S-Adenosyl-l-methionine:Loganic Acid Methyltransferase: A CARBOXYL-ALKYLATING ENZYME FROM VINCA ROSEA

Abstract

Abstract A partially purified enzyme from Vinca rosea was shown to catalyze the transfer of the methyl group of S-adenosyl-l-methionine to loganic acid forming loganin, an intermediate in the biosynthesis of indole alkaloids of this plant. Cell-free extracts, prepared in the presence of polyvinyl pyrrolidone, Na2S2O5, and dithiothreitol (DTT), were subjected to acetone precipitation, ammonium sulfate fractionation, and DEAE-cellulose column chromatography. In assays with such preparations, DTT enhanced methyltransferase activity in contrast to mercaptoethanol, reduced glutathione, or cysteine. A combination of NADPH and FAD could partially replace DTT with the crude cell-free extract. Additional evidence for an active role of reduced sulfhydryl groups of the enzyme was obtained by inhibition studies with p-chloromercuribenzoate, iodoacetamide, and N-methylmaleimide. A divalent metal cation dependency was not detected. The apparent Km for loganic acid was 12.5 mm.
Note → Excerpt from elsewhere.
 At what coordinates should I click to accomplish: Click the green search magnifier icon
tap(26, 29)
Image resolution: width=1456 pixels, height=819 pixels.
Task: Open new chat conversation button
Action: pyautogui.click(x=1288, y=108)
Substrate specificity studies revealed that the rates of methylation of loganic and secologanic acids were comparable. Under the same assay conditions no significant methylation of 7-deoxyloganic, 7-epiloganic, or geniposidic acids was observed. Since the occurrence and biosynthesis of loganic and secologanic acids have also been demonstrated in V. rosea, both acids are thus implicated in the biosynthesis of the indole alkaloids.